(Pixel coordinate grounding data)

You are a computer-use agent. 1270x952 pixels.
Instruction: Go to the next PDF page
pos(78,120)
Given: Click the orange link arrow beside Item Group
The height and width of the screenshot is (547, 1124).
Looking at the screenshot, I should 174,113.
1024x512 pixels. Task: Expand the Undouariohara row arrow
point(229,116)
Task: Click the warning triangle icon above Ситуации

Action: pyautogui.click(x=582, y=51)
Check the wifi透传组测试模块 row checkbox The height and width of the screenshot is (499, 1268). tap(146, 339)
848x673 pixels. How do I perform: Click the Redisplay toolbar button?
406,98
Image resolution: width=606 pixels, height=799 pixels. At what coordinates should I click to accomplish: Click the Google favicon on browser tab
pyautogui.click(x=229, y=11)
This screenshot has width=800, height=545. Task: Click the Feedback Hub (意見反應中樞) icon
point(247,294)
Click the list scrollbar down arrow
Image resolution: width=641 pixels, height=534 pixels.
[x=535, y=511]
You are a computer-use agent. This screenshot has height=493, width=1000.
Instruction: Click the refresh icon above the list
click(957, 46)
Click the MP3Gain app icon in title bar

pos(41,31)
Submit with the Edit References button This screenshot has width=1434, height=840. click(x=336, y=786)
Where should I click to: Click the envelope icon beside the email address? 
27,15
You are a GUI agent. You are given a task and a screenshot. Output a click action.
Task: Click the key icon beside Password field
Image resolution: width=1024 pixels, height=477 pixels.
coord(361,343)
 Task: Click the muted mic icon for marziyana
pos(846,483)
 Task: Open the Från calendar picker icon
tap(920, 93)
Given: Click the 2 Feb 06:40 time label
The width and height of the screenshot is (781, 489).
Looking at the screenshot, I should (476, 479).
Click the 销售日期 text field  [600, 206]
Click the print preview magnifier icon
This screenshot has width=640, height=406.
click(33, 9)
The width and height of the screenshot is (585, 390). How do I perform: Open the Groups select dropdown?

**TASK DESCRIPTION**: Repeat the line that contains "The width and height of the screenshot is (781, 489).", then every line after it until the records end, with nothing added.

**REPLY TO THE EXERCISE**:
The width and height of the screenshot is (781, 489).
Looking at the screenshot, I should (476, 479).
Click the 销售日期 text field  [600, 206]
Click the print preview magnifier icon
This screenshot has width=640, height=406.
click(33, 9)
The width and height of the screenshot is (585, 390). How do I perform: Open the Groups select dropdown?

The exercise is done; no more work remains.